You, young people yourself, upcoming architects, can help to find answers to these needs.

We will organize guest lectures, own lectures, read books, think about several topics.

We will focus on inbetween-space:
Between people, between objects, between structure, between city and project, between city and its users, between the project and its urban landscape.

We explore the meaning of landscape within an urban environment in relation to a building. We will look for the qualities of the transition zone of a building with its context. What can the urban landscape mean here? What is the continuity between matter and non-matter? What is the importance of space, of emptiness, of air, of breathing space, of non-built space?

And how can we give young people a place within it?

We are designing a city building 2.0, with a free programme to fill in, serving as a social condenser for young people in the city. An oasis in the centre of Ghent. An inclusive accommodation platform in relation to the city.

We explore the relationship between the human scale, starting from a small scale, and relating it to a bigger programme. We seek the tension between communality and intimacy, between interiority and urbanity, between mass and space. Here, we aim to merge the poetics and logic of building. You are given the freedom to conduct your programmatic and contextual research in a personal way, but the questioning of the small scale unit is equivalent to that of the whole. You act from density, because space is precious. We focus on structure, materiality and detail, we focus on landscape. We challenge you to deal with complex spatial problems in a creative and inventive way, beyond conventional solutions.

Think about transitional spaces – thresholds – inbetween spaces.

SOCIAL RESPONSIBILITY

In today’s city, climate awareness can no longer be ignored. Although it is only a semester exercise with many degrees of difficulties, we count on developing a sustainable awareness towards dealing with space. This goes beyond greenwashing and pimping with solar panels. It is about an understanding from the beginning to rethink everything in a sustainable way.

Sustainability is about a design attitude on many levels. They can as much apply to the economic, social, environmental and integrative level, by reflecting upon density, mixity, landscape, connectivity….

OUTPUT 2 PROJECT

In pairs: group work for a vision of the site, the attitude towards the surroundings and towards the city, in the form of a limited master plan, by focusing on the spatial quality in intermediate zones.

Individual: Own design with sketches and impressions, plans, sections, facades and models.
Model on the scale of the site Detail model on 1/20.
Everything is being assembled and brought together in a logbook.
At the end of the atelier, a template in indesign will be provided, to achieve a collective publication of the studio work.

ASSESSMENT

Assessment will take into account regular attendance at the studio, with the design process being presented to the teacher on a weekly basis. There will be one mid-review, counting for 30% of the marks.

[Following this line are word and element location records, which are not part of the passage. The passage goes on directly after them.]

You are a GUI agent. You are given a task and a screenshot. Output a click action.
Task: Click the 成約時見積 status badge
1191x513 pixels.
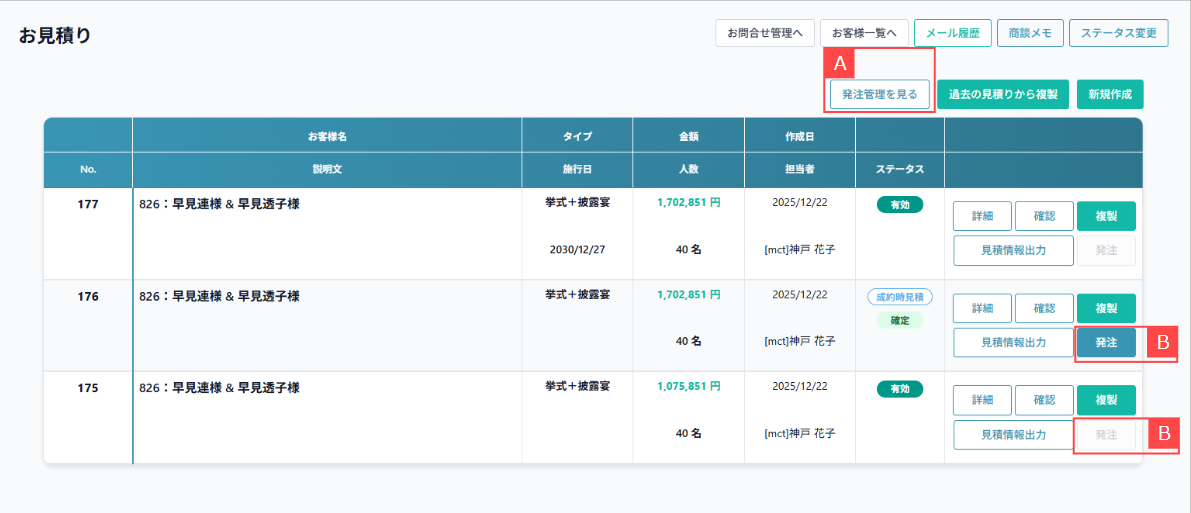point(900,297)
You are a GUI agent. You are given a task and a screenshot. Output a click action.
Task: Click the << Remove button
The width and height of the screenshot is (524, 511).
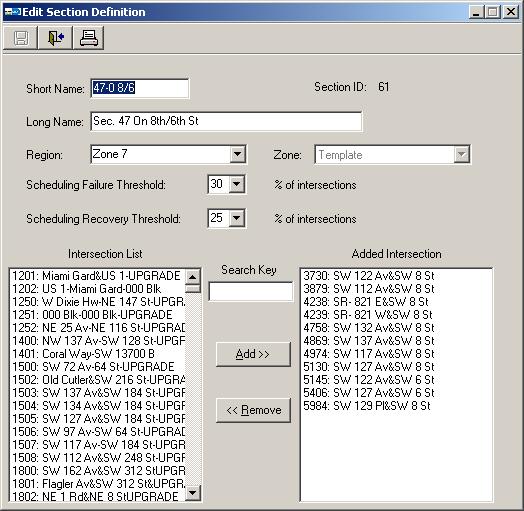pos(253,410)
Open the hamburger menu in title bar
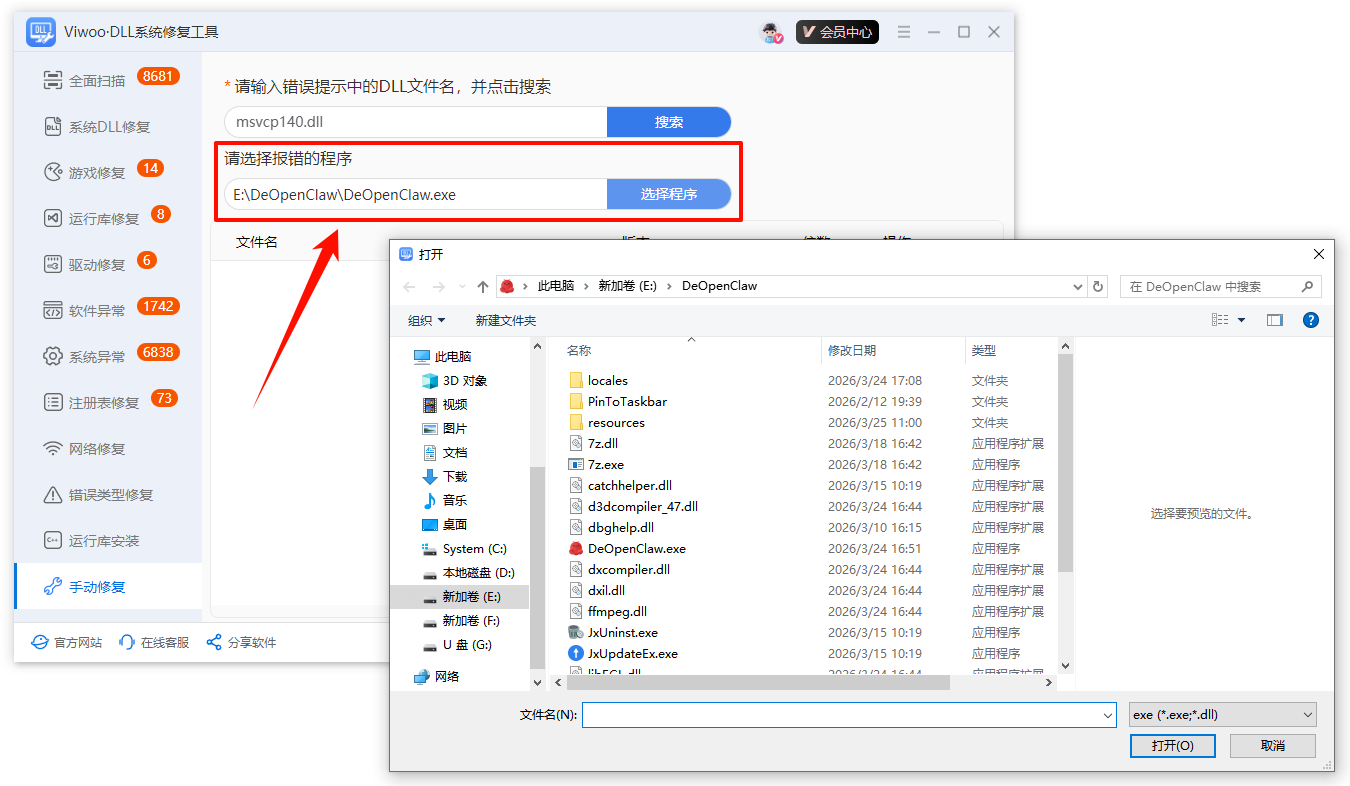The height and width of the screenshot is (786, 1350). coord(904,32)
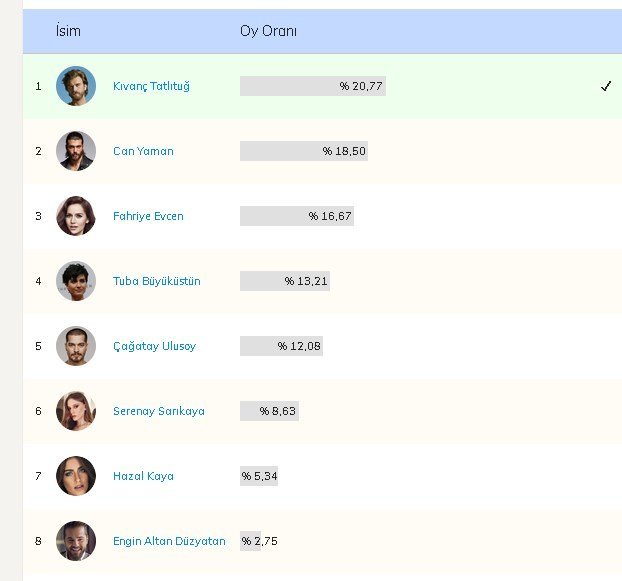Screen dimensions: 622x581
Task: Click Hazal Kaya's profile picture
Action: click(x=76, y=476)

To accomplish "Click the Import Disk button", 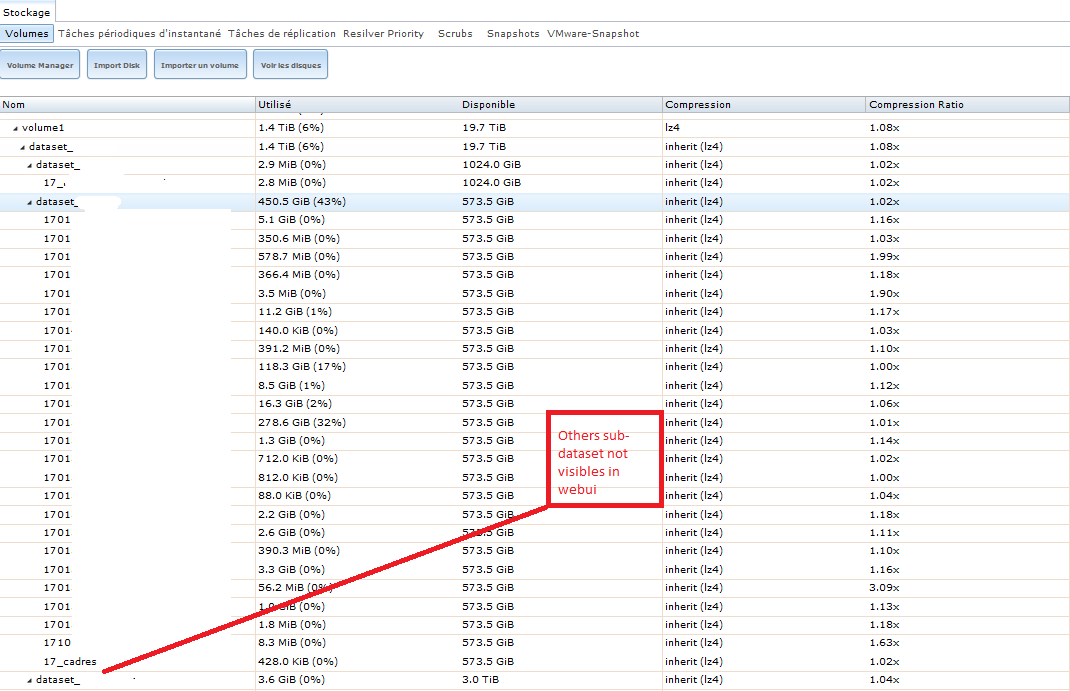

Furthermore, each assessment will take into account the content (60%), the graphic elaboration (25%) and the oral presentation (15%).

AGENDA

Studio in the Sint-Niklaasstraat, from 9 AM till 5 PM September 25

October 2, 9, 16, 23, 30

November 13, 20, 27

December 4, 11, 18

The mid-term review (internal) will be on October 23. The official submission is on December 18.

Supersalon is foreseen on 6-10 January (format to be decided).

The field trip to visit the Umbrella House by Kazuo Shinohara in Weil am Rhein in Germany is foreseen during the Atelierweek (4-8 November).

This studio will be clustered with the studio “How to be lived: Materialize Immateriality” by Kana Arioka.